He hardly slept that night with worry over having made Laura Childs nervous. "She's the scariest little thing going!" he thought; "but she has sense." She had agreed with him in everything he said about the value of research work, and when he declared that science was the religion of the man of intellect she had said, "Yes, indeed it is!" "That shows what kind of a mind she has," he thought; "but wasn't she cute about not smoking! Her 'father wouldn't let her.' Of course he wouldn't! A girl like that could no more smoke a cigarette than a—a rose could," he ended. This flight of fancy moved him so much that he made a memorandum to send Laura some roses the next day—"and old Fred, too; she's a stunning woman," he said, with real enthusiasm.
CHAPTER X
Howard Maitland's departure in January for the Philippines surprised several people.

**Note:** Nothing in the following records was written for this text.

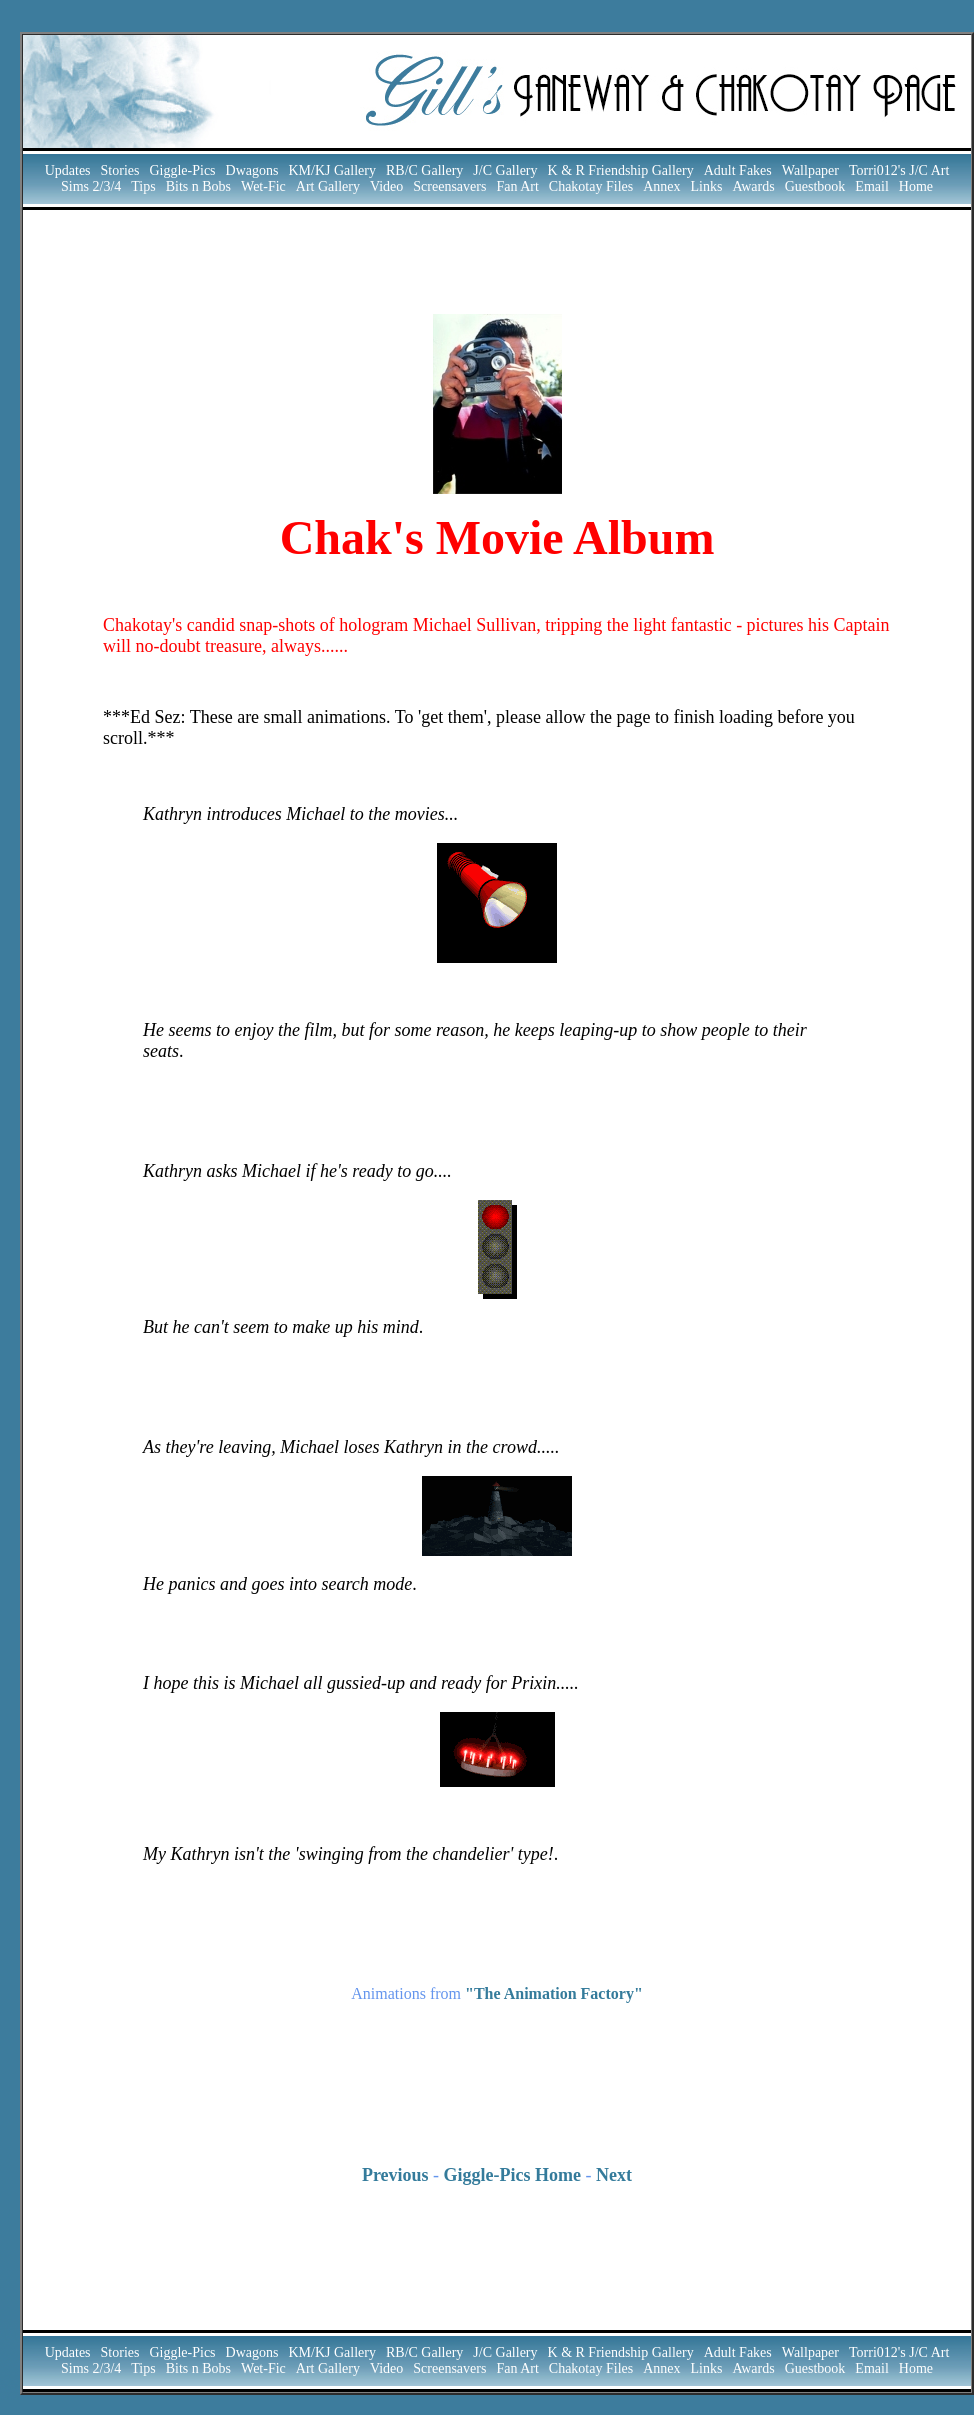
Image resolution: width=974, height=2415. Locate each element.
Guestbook (815, 186)
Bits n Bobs (198, 186)
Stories (120, 170)
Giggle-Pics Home (512, 2175)
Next (614, 2175)
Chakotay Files (591, 186)
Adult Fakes (738, 170)
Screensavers (449, 186)
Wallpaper (810, 170)
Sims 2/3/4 (91, 186)
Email (871, 186)
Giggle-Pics (182, 170)
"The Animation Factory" (554, 1993)
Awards (753, 186)
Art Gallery (328, 186)
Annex (661, 186)
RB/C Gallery (424, 170)
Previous (395, 2175)
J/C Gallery (505, 170)
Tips (143, 186)
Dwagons (252, 170)
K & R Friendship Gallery (621, 170)
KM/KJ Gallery (332, 170)
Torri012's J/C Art (899, 170)
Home (916, 186)
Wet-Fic (263, 186)
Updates (68, 170)
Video (386, 186)
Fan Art (517, 186)
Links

"Why should he take such a long journey?" Miss Mary Graham said to Miss Eliza—"unless it is that he discovered that Miss Payton is not the sort of girl to make any man happy, and simply left the country."
"I wager he carried a mitten with him!" Miss Eliza said.
"What! You think she refused him? Maria Spencer says she's only too anxious to get him. Meeting him in empty apartments! Perhaps that disgusted him. A gentleman does not like to be pursued."...
"Why has he gone away?" Mrs. Childs asked Laura, mildly interested.
"Because he wants to hunt for shells."